#### [What you will do]
Beginning with the line that contains "Newcastle Emlyn Castle (104, 2251)", output each line below exactly through the last one, both included, and nothing else.

(Supplied data)

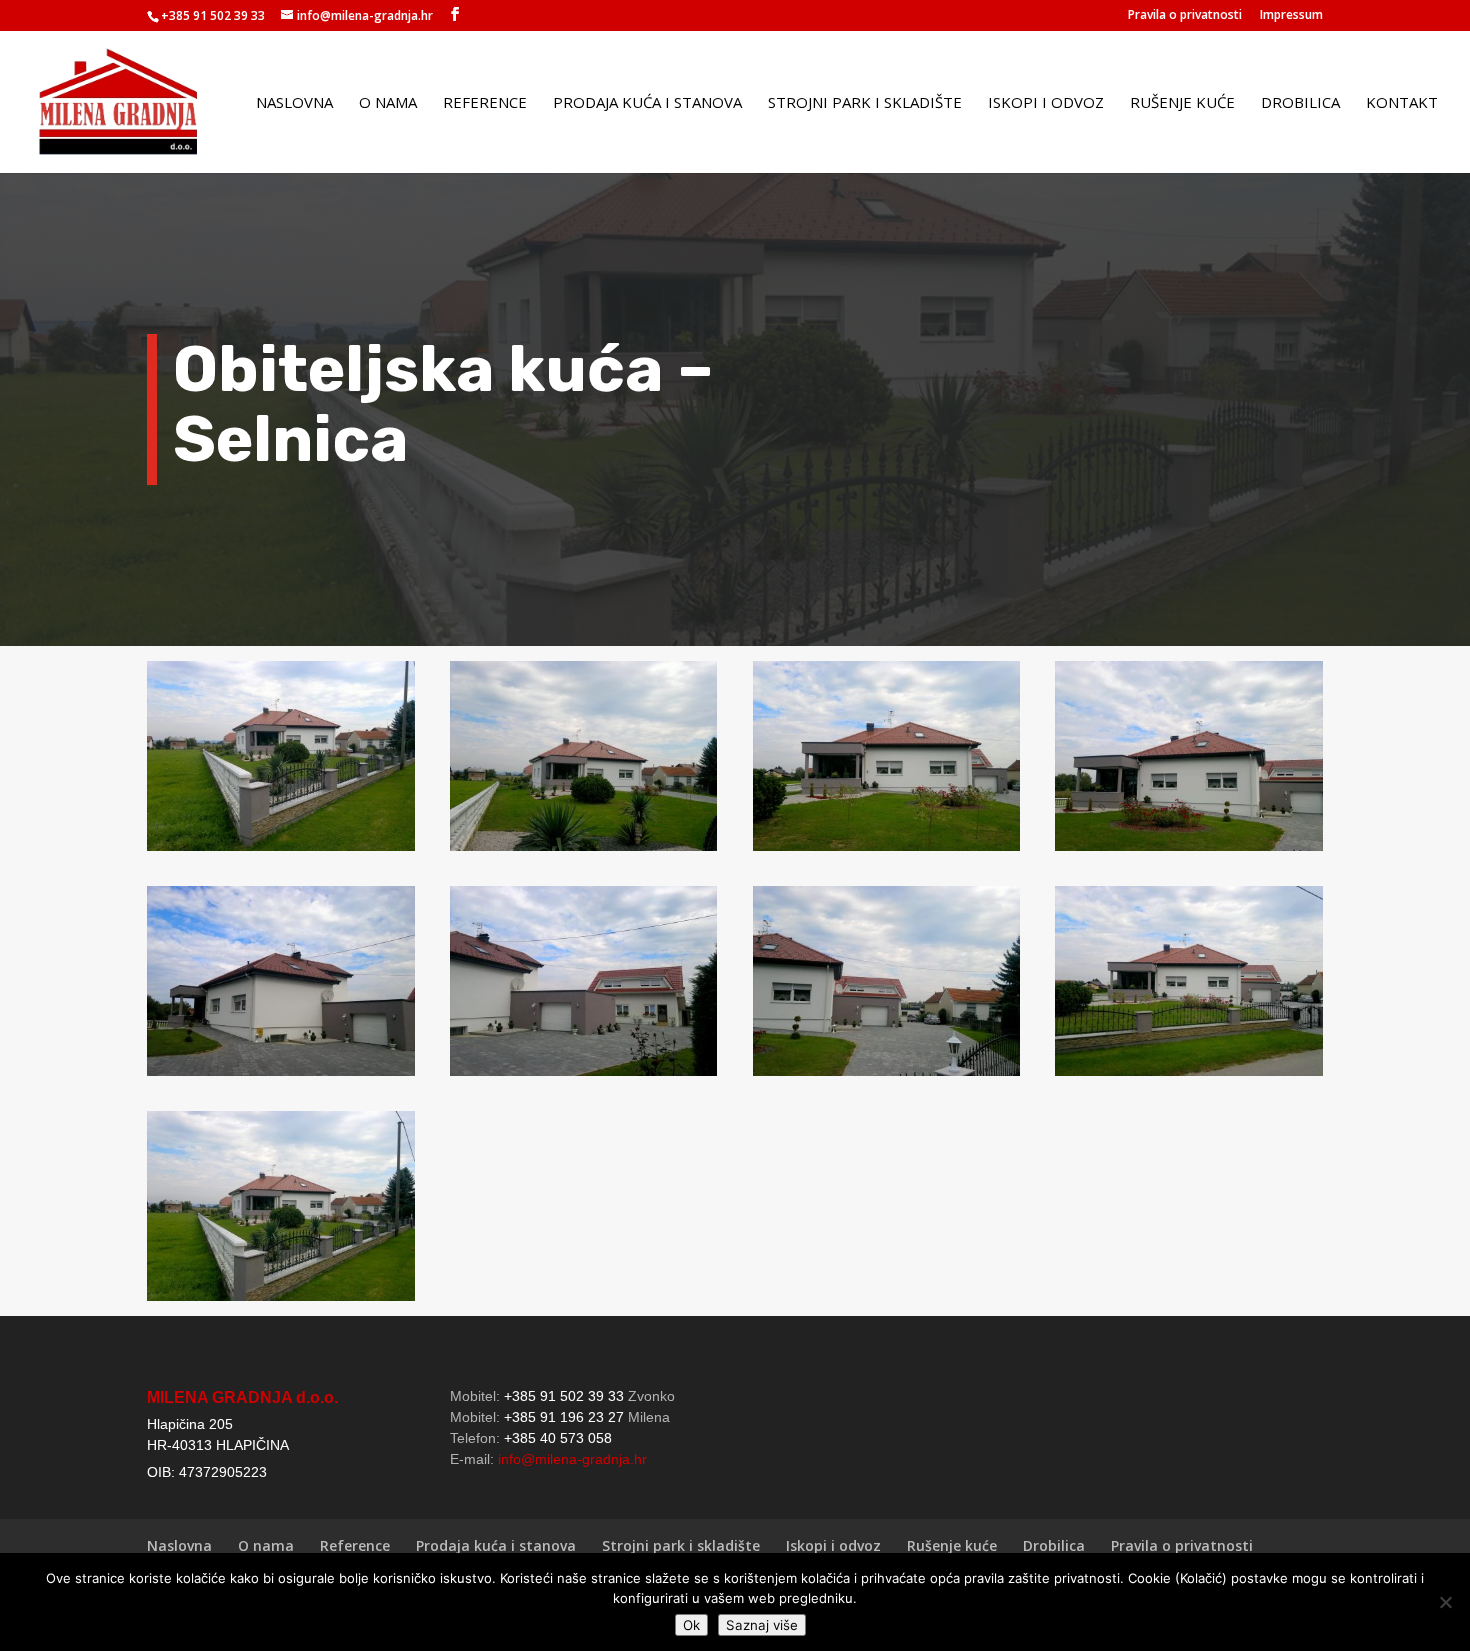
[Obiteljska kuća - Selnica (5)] (281, 1075)
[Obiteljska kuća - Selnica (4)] (1189, 850)
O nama (388, 103)
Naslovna (294, 103)
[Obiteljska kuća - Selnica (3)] (887, 850)
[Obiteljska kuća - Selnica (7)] (887, 1075)
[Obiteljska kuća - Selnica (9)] (281, 1300)
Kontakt (1402, 103)
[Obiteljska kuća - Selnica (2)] (584, 850)
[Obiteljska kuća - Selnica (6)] (584, 1075)
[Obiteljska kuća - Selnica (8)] (1189, 1075)
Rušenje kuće (1182, 103)
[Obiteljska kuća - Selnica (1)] (281, 850)
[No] (1445, 1602)
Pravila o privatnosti (1185, 16)
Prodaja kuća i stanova (647, 103)
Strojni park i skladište (865, 103)
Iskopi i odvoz (1046, 103)
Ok (691, 1625)
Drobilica (1300, 103)
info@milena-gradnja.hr (572, 1459)
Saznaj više (762, 1625)
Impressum (1291, 16)
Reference (485, 103)
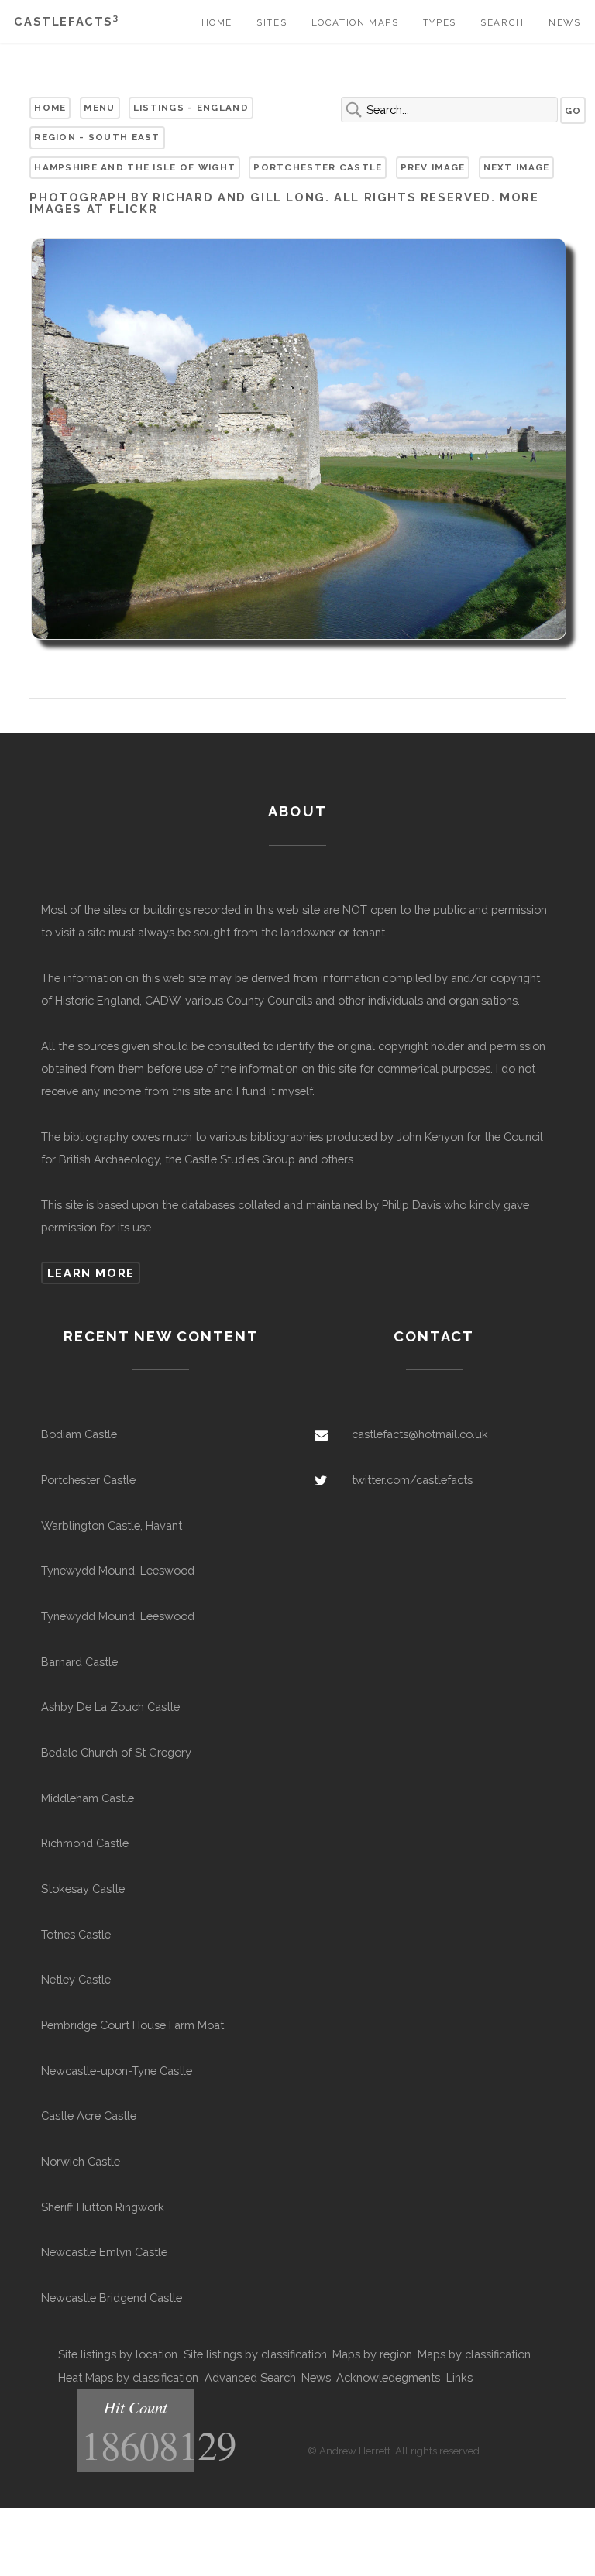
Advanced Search (250, 2377)
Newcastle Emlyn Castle (104, 2251)
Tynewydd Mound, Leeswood (117, 1570)
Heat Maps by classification (128, 2377)
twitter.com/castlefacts (412, 1479)
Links (459, 2377)
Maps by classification (474, 2354)
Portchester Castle (317, 167)
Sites (271, 22)
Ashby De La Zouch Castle (110, 1706)
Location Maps (355, 22)
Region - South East (97, 137)
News (564, 22)
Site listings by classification (255, 2354)
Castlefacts (66, 21)
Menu (99, 107)
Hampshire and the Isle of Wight (135, 167)
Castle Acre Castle (88, 2115)
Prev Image (433, 167)
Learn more (91, 1272)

(End Supplied data)

#### [Response area]
Newcastle Emlyn Castle (104, 2251)
Tynewydd Mound, Leeswood (117, 1570)
Heat Maps by classification (128, 2377)
twitter.com/castlefacts (412, 1479)
Links (459, 2377)
Maps by classification (474, 2354)
Portchester Castle (317, 167)
Sites (271, 22)
Ashby De La Zouch Castle (110, 1706)
Location Maps (355, 22)
Region - South East (97, 137)
News (564, 22)
Site listings by classification (255, 2354)
Castlefacts (66, 21)
Menu (99, 107)
Hampshire and the Isle of Wight (135, 167)
Castle Acre Castle (88, 2115)
Prev Image (433, 167)
Learn more (91, 1272)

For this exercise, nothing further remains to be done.